How important is it to save your source code in UTF-8 format?

Eclipse on Windows uses CP1252 character encoding by default. The CP1251 format means non UTF-8 characters can be saved and I have seen this happen if you copy and paste from a Word document for a comment.

The reason I ask is because out of habit I set-up Maven encoding to be in UTF-8 format and recently it has caught a few non mappable errors.

(update) Please add any reasons for doing so and why, are there some common gotchas that should be known?

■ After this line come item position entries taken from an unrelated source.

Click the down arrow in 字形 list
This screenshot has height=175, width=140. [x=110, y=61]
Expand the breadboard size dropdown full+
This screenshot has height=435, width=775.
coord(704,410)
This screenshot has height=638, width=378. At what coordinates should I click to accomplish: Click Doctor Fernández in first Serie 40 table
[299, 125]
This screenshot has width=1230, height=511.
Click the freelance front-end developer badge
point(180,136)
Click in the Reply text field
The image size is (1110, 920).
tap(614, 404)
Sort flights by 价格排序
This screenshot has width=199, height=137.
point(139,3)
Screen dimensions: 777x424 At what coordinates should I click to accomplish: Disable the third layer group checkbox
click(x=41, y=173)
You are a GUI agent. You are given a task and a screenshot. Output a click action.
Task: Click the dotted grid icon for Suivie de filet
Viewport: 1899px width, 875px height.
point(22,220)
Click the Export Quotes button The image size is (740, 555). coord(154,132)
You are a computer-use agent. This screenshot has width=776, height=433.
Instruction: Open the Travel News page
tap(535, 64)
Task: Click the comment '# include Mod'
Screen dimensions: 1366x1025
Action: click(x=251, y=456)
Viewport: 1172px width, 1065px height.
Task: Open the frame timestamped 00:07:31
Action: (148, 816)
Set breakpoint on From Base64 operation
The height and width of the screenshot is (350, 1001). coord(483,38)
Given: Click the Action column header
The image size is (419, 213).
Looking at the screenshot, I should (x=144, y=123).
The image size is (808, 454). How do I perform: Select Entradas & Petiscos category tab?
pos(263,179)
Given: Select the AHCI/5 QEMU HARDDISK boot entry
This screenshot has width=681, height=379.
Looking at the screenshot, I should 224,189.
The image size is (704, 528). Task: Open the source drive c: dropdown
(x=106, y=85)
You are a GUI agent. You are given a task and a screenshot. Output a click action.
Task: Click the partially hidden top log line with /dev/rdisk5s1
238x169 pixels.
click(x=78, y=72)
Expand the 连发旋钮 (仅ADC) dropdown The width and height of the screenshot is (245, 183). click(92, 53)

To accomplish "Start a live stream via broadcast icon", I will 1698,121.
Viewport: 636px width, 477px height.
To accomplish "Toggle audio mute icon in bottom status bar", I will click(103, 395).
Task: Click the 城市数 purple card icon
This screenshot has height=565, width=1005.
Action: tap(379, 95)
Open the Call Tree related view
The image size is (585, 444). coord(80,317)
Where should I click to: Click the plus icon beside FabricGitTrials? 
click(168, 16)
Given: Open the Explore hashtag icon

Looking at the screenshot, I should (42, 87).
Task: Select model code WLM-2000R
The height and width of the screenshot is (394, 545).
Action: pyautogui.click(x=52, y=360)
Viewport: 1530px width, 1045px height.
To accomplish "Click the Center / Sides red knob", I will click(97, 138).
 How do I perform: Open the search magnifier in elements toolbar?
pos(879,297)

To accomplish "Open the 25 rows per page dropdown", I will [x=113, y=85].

(update) What is your goal? To find the best practice so when ask why should we use UTF-8 I have a good answer, right now I don't.


Solution 1:

What is your goal? Balance your needs against the pros and cons of this choice.

UTF-8 Pros

  • allows use of all character literals without \uHHHH escaping

UTF-8 Cons

  • using non-ASCII character literals without \uHHHH increases risk of character corruption
    • font and keyboard issues can arise
    • need to document and enforce use of UTF-8 in all tools (editors, compilers build scripts, diff tools)
  • beware the byte order mark

ASCII Pros

  • character/byte mappings are shared by a wide range of encodings
    • makes source files very portable
    • often obviates the need for specifying encoding meta-data (since the files would be identical if they were re-encoded as UTF-8, Windows-1252, ISO 8859-1 and most things short of UTF-16 and/or EBCDIC)

ASCII Cons

  • limited character set
  • this isn't the 1960s

Note: ASCII is 7-bit, not "extended" and not to be confused with Windows-1252, ISO 8859-1, or anything else.

Solution 2:

Important is at least that you need to be consistent with the encoding used to avoid herrings. Thus not, X here, Y there and Z elsewhere. Save source code in encoding X. Set code input to encoding X. Set code output to encoding X. Set characterbased FTP transfer to encoding X. Etcetera.

Nowadays UTF-8 is a good choice as it covers every character the human world is aware of and is pretty everywhere supported. So, yes, I would set workspace encoding to it as well. I also use it so.